**Exercise details:** Rewrite the listing with every "Screen dimensions" changed to "Screen size" and nothing else altered. Leave the pictures out of your answer.

--- start of Dataset records ---

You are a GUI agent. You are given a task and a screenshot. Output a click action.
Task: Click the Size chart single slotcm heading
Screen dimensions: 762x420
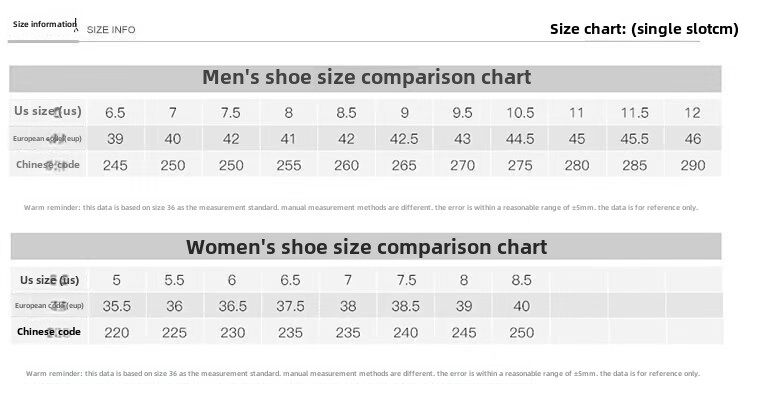pyautogui.click(x=643, y=29)
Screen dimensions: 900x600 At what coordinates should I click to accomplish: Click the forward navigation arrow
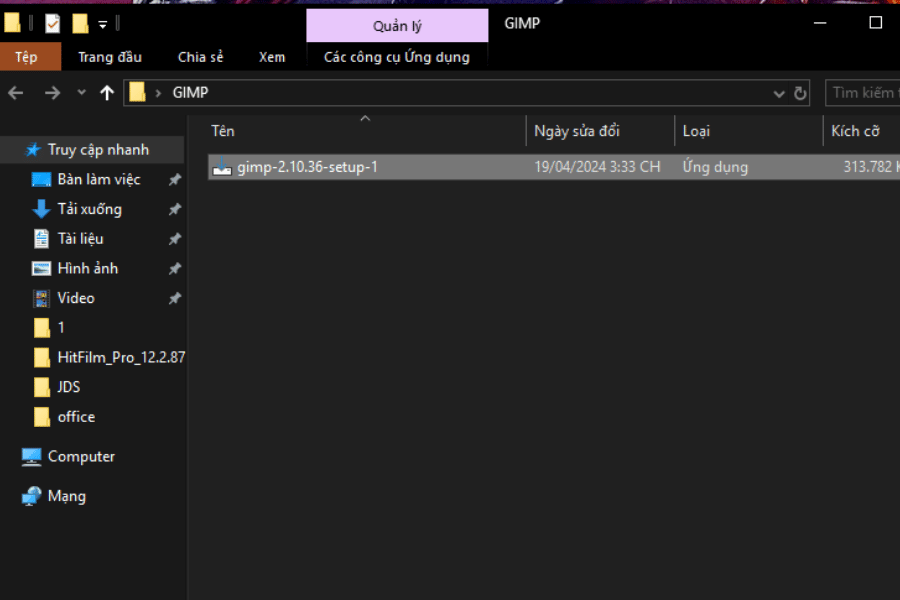52,93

--- end of Dataset records ---

**Task result:**
You are a GUI agent. You are given a task and a screenshot. Output a click action.
Task: Click the Size chart single slotcm heading
Screen size: 762x420
pyautogui.click(x=643, y=29)
Screen size: 900x600 At what coordinates should I click to accomplish: Click the forward navigation arrow
52,93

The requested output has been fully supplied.